The Witch Trail

It was nearing summer. We lived in Clear Lake, Florida. Our brick, one floor rental house was right next to a huge lake. Across the lake was a plantation with peacocks strutting all over the lawn. Dad could make a perfect peacock cry. He’d go outside at twilight, make the sound & peacocks would fly over the lake & land in our yard. The owner finally caught on & told Dad in no uncertain terms to “cease & desist.” Dad laughed over that at parties for years.  
The neighbor kids were friendly. I climbed trees with the girl from next door.
There was a bomb shelter on our property! The landlord gave us a guided tour of it. “Only for real emergencies.

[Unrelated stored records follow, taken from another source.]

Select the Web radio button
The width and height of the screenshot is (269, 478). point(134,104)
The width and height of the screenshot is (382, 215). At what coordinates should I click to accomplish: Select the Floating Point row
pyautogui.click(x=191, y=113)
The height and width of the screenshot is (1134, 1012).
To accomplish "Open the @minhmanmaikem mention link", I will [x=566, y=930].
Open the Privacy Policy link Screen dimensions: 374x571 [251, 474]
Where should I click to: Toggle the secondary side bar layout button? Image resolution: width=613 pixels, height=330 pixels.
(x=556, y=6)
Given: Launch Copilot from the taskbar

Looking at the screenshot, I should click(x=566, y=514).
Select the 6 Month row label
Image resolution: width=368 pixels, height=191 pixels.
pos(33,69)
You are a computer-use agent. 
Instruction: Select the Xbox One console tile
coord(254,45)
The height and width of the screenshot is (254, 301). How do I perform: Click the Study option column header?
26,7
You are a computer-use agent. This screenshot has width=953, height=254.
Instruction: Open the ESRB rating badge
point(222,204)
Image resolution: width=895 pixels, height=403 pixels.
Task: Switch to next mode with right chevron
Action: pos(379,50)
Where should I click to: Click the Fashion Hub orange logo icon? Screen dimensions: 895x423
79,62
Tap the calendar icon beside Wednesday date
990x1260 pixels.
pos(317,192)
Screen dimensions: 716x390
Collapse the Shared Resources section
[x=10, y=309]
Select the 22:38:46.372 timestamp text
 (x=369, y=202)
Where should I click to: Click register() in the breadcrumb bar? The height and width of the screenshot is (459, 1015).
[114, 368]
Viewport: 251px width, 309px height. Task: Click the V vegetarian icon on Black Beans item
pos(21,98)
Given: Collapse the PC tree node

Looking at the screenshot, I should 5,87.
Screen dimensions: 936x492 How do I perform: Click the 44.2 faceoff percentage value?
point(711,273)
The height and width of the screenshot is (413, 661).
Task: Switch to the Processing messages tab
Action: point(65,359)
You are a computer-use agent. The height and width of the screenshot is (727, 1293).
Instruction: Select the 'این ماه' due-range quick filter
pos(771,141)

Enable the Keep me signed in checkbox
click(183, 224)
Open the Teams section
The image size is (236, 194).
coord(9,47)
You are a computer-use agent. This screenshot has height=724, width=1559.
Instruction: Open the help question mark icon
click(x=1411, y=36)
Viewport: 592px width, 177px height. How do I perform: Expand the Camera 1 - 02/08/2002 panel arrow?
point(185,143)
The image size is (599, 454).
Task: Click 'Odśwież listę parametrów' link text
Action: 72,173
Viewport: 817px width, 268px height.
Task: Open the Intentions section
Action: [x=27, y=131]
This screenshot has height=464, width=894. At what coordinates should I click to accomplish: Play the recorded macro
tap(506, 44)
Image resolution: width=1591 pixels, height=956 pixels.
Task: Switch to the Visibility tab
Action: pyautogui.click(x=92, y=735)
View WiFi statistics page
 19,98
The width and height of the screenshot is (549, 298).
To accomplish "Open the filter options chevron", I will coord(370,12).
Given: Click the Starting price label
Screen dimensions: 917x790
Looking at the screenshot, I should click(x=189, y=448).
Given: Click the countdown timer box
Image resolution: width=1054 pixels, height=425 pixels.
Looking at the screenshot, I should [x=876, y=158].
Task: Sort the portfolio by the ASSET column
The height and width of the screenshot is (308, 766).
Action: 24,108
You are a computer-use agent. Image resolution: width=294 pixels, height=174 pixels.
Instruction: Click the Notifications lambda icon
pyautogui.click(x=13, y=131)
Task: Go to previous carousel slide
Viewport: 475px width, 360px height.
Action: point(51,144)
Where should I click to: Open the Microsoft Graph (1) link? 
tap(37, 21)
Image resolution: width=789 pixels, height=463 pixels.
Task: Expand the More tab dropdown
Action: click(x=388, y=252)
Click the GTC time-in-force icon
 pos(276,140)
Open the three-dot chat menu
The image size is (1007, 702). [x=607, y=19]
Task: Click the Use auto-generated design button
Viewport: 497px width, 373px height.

If JFK does attack Cuba, the Russians will bomb Florida first.”

That was scary & exciting! Mom got us kids to help lug boxes full of canned goods to the shelter. She placed each tin neatly on the metal shelves.

“Can we sleep here?” Bob asked.

“No, you may not. This is for disasters only.”

“Dang!” I sighed, flopping onto one of the military-style bunk beds.
Kathi & I carried gallons of water to be stored in the shelter. It was ready for action!  I’d lie in bed at night, rehearsing how to Run to open the heavy cement shelter door if an atom bomb hit. That was insomnia-inducing.

Kathi got into trouble at her school. The teacher was leading a “duck & cover” drill.

“Crouch under your desks & cover your heads with your hands.”

“How is That supposed to save us?” my second grade sister spoke aloud.

“Get to the principal’s office!”

Mom & Dad agreed with Kathi but told her to act more respectful to teachers from there on out.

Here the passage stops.